Fig. 5 |. MAD1 polymicrobial selectivity and combinatorial synergy.

a, Relative membrane integrity of Mtb cells in the absence (untreated) or presence (x MIC) of increasing MAD1 concentrations. Membrane disruption quantified by auramine-rhodamine staining in a polymicrobial co-culture of Mtb with S. aureus and K. pneumoniae.
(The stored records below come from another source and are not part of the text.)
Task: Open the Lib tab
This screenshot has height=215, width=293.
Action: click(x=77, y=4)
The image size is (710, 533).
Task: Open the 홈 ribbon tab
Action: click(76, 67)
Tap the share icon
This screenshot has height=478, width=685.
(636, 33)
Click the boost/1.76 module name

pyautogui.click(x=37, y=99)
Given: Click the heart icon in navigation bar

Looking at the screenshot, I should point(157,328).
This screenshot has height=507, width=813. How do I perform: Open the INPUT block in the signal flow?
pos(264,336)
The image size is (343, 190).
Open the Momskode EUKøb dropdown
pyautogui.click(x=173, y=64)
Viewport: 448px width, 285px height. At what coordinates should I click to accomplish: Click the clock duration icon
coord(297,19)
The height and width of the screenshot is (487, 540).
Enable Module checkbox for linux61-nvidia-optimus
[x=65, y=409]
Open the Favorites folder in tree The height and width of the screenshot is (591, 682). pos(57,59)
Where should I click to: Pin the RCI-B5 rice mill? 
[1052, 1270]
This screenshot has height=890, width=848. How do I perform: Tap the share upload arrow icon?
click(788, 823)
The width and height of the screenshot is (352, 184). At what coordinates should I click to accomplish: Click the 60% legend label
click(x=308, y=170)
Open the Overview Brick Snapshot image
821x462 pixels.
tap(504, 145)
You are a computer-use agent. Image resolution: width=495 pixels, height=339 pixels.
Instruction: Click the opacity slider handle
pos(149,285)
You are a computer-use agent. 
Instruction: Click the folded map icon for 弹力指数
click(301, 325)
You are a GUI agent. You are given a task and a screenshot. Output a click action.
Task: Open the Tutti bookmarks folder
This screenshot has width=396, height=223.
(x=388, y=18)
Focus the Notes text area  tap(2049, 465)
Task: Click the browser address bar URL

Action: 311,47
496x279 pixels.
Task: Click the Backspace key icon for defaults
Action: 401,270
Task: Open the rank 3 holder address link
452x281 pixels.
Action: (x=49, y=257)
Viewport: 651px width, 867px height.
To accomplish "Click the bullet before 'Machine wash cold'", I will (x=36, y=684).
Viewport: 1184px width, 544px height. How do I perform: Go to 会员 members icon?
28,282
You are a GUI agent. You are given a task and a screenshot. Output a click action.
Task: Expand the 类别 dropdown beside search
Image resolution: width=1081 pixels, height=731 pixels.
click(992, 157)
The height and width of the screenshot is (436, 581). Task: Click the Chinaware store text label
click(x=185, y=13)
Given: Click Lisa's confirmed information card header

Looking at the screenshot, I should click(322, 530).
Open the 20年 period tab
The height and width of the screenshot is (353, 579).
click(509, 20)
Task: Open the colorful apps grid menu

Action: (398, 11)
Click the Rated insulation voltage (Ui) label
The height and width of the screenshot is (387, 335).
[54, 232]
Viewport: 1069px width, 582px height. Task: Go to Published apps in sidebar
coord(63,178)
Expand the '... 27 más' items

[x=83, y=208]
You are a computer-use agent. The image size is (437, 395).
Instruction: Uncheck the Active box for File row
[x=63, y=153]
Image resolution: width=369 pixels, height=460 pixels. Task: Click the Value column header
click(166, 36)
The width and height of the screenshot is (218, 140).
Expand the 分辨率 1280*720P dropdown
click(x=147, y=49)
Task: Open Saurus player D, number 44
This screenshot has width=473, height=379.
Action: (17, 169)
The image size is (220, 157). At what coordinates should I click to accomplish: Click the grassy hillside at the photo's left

Bars represent mean ± S.E.M. and statistical significance determined via a two-tailed Student’s t-test relative to untreated control, with * indicating p < 0.001 (n = 135 cells measured across three independent experiments). n.s. = not statistically significant. b, Polymicrobial growth curves monitoring the proliferation of each bacterial strain in the absence (●) or presence (○) of MAD1 at 4 × MIC_Mtb, shown as mean ± S.D. with n = 12 biologically independent samples across two independent experiments. c, Cytotoxicity of MAD1 against pathophysiologically relevant mammalian cell lines, including human normal lung epithelium (NL20), human monocytes (THP-1), murine macrophages (RAW 264.7; n = 36 biologically independent samples across three independent experiments), and vascular endothelial cells (HUVEC), shown as mean ± S.D. with n = 12 biologically independent samples across two independent experiments, unless otherwise specified. d, Cell count of M. tuberculosis H37Ra infected murine macrophages (RAW 264.7) treated with increasing concentrations of MAD1 for 24 hours (black bars; n = 6 across two independent experiments). Macrophage viability at equivalent MAD1 concentrations shown as grey bars (n = 12 biologically independent samples across two independent experiments). Data presented as mean ± S.E.M. Statistical significance determined using a one-tailed Student’s t-test relative to untreated control, with p values reported. e, Combinatorial synergy of MAD1 with first-line TB antibiotics isoniazid (INH), ethambutol (EMB) and rifampicin (RIF), as well as the second line anti-tubercular drug moxifloxacin (MOX). Fractional inhibition concentration (FIC) <1 and <0.5 are considered additive and synergistic, respectively. Data is presented as the FIC contribution of MAD1 against the contribution from the small molecule antibiotic.